Stored entries:

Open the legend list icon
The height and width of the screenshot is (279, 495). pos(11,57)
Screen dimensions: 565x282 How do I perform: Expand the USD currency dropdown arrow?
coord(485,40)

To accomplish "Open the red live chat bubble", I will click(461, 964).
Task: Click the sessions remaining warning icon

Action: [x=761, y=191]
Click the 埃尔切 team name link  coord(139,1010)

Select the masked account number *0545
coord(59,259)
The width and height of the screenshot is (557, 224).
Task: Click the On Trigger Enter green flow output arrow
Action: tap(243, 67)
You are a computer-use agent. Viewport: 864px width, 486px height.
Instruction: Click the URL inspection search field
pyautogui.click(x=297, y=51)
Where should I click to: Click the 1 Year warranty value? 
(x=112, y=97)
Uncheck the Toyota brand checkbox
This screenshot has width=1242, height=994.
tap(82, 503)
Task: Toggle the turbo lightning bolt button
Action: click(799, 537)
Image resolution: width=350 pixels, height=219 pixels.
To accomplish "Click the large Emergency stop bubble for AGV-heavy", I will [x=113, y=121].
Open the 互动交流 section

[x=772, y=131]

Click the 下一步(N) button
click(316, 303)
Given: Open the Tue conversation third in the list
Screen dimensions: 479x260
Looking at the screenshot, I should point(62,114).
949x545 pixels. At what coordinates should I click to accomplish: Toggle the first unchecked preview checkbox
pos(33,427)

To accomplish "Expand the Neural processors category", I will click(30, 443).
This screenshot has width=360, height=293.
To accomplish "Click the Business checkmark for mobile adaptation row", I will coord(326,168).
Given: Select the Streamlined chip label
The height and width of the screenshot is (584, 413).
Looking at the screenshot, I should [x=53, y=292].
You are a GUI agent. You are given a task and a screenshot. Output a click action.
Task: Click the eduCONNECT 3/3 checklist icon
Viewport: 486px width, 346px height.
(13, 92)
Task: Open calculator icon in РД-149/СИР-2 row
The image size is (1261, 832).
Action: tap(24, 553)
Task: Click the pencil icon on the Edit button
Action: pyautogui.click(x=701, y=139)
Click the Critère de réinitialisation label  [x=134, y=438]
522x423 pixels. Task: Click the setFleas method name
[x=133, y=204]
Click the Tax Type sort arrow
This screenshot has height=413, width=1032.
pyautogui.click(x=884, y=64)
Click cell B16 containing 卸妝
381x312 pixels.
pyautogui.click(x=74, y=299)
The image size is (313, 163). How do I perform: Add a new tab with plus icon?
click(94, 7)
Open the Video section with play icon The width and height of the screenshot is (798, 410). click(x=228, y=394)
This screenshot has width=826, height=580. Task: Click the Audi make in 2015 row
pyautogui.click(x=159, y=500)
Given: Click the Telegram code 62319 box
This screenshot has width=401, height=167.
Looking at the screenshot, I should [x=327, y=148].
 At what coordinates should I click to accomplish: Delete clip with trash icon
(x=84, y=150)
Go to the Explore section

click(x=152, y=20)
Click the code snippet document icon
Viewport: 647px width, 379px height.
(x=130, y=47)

Work order:
Show every line above in which the word "label" occurs.

Completed task:
Given: Select the Streamlined chip label
Click the Critère de réinitialisation label  [x=134, y=438]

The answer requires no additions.